If House Bill 105 passes the Legislature and is signed into law, they’ll come down, as will “gun-free zone” notices all over Wyoming.
The measure, primarily sponsored by Rep. Jeremy Haroldson, R-Wheatland, was received for introduction Jan. 11, but hadn’t been assigned to a legislative committee as of Friday.
Mostly A Free-Carry State
Both open and concealed carry of firearms without a permit is allowed in Wyoming, and particularly during hunting seasons it’s not unusual to see people bearing arms in the Cowboy State.
However, it’s still largely left up to property owners, businesses and institutions whether firearms are allowed on their premises. Many businesses won’t allow customers or employees to bring their guns.
Guns are likewise effectively banned on the University of Wyoming campus, as well as in or around most public schools and other public buildings, such as county courthouses.
HB 105 aims to eliminate those restrictions in public or taxpayer-funded spaces. Private property and businesses owners could still restrict firearms on their premises as they see fit.
Moreover, it would make it a misdemeanor offence to try preventing someone from concealed carrying in any of those places, punishable by up to a year in prison and/or a $2,000 fine.
Accidental Gunshot In Starbucks
Opponents of previous attempts to challenge gun-free zones in Wyoming have raised concern about safety, including mishaps with firearms.
Nobody was hurt in once such incident in 2011 at a Starbucks in Cheyenne.
A 17-year-old girl entered the store with a small handgun concealed inside her purse.

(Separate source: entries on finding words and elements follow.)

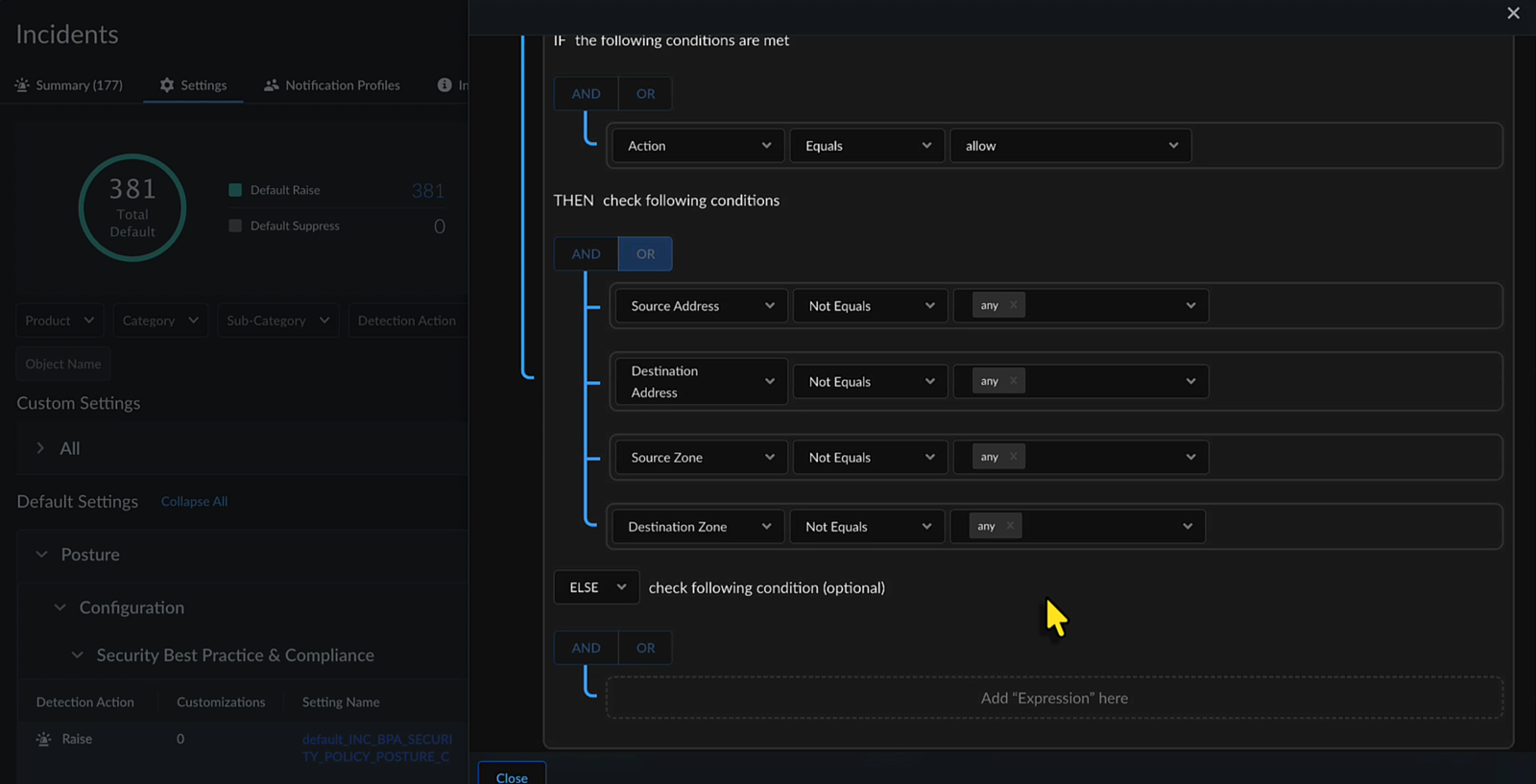This screenshot has height=784, width=1536.
Task: Toggle OR in the THEN conditions group
Action: (645, 254)
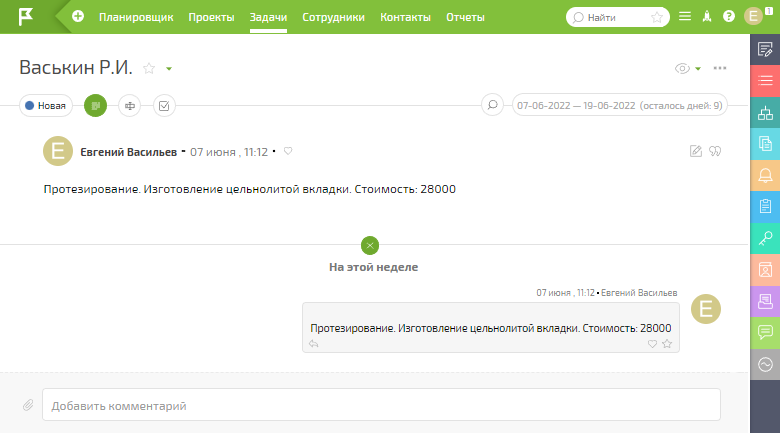Open the hierarchy structure sidebar icon
This screenshot has width=780, height=433.
pyautogui.click(x=765, y=113)

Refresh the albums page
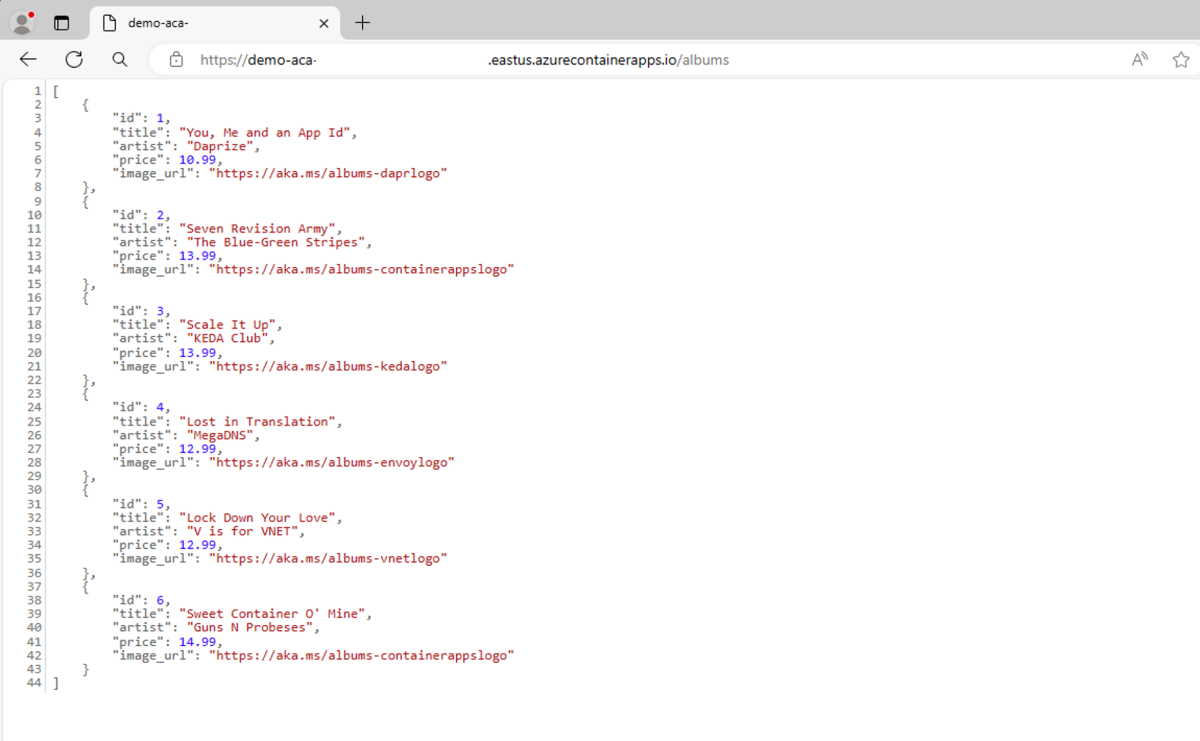(x=73, y=60)
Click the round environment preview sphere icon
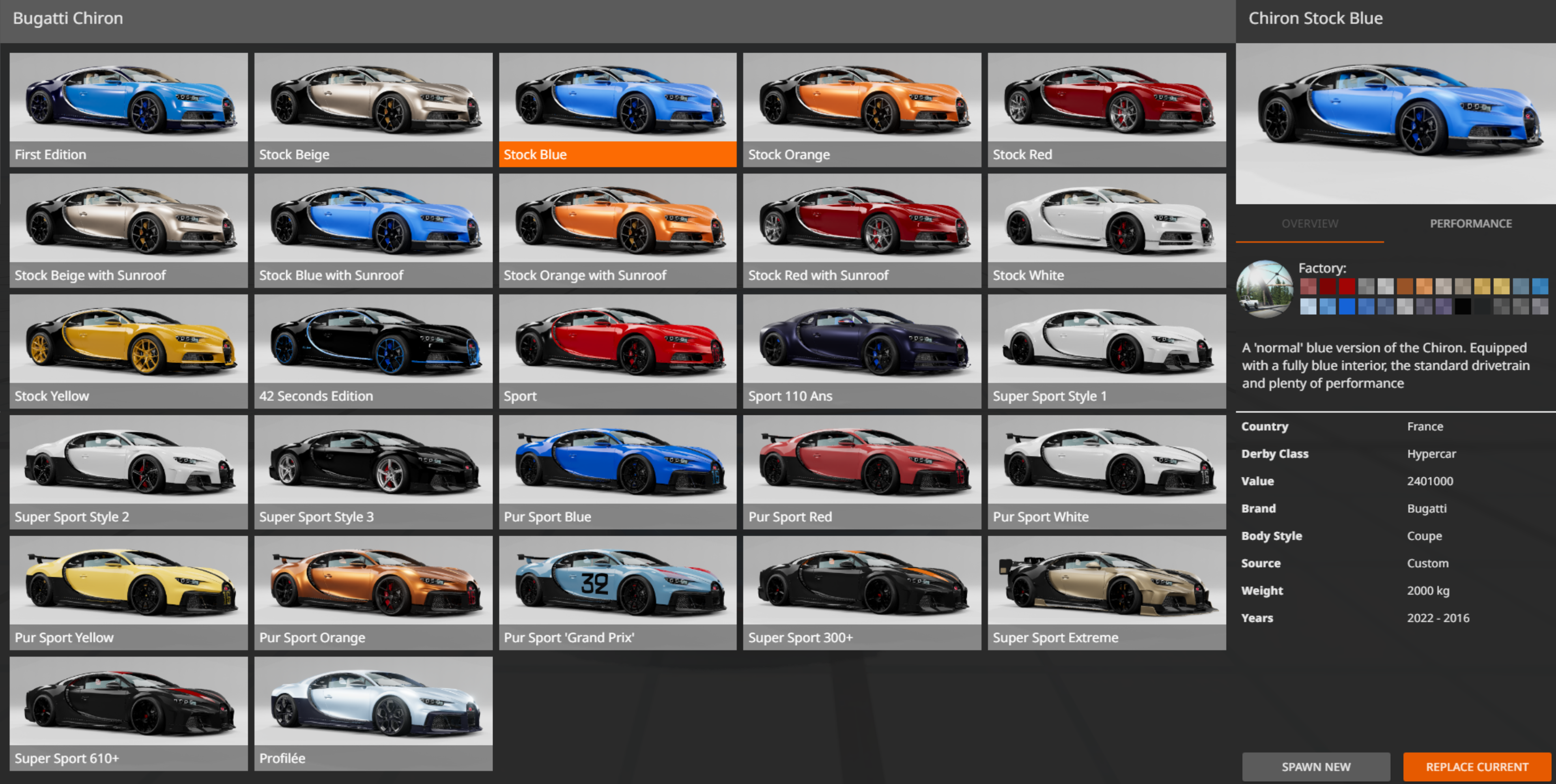Viewport: 1556px width, 784px height. [x=1265, y=289]
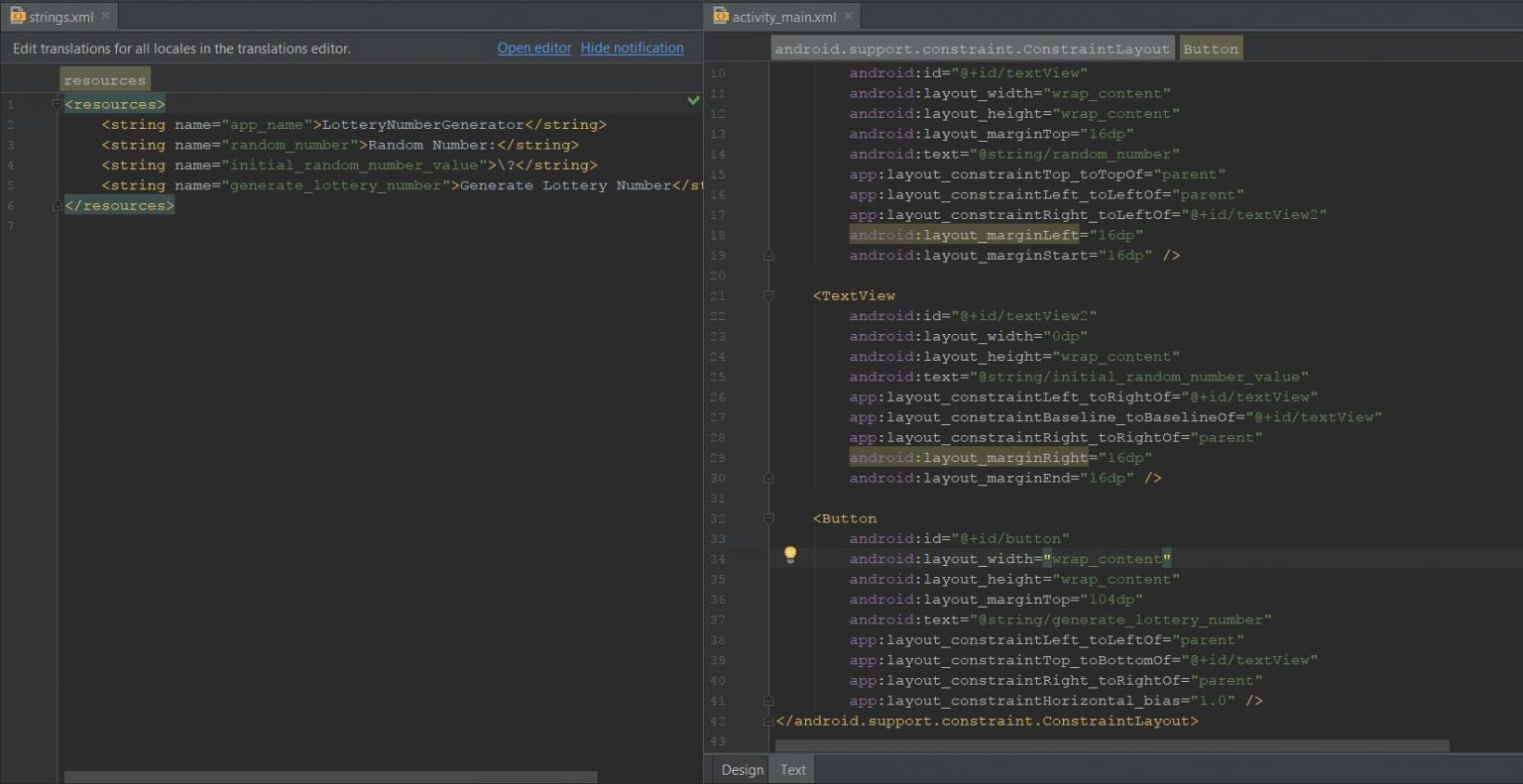1523x784 pixels.
Task: Click the horizontal scrollbar under activity_main.xml
Action: [1111, 745]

When she accidently dropped the purse on the floor, the impact caused the gun to fire.
And in 2010, many Cody residents balked when gun rights advocates pushed for firearms to be allowed in the city’s recreation center.
That effort was unsuccessful, and the center’s prohibition on guns held.
Arbitrary Taking Of Rights?
Worries over an increase in shootings, either accidental or deliberate, are frequently cited whenever gun-free zones are challenged, Gun Owners of America spokesman Mark Jones told Cowboy State Daily.
“It’s the same objections that are always raised to people getting back their firearms rights that have been arbitrarily taken away by the government,” he said. “These restrictions have never been proven to make anyone safer or to reduce crime.”
People are allowed to concealed carry in the capitol buildings in other states, such as South Dakota and Montana, he added.
A request for comment from UW about the possible implications HB 105 might have for the campus’ gun policy wasn’t returned Friday.
People may concealed carry on campus only if they are granted a special permit from the UW Police Department based upon a demonstrated need, such as legitimately fearing for their safety because of threats or stalking.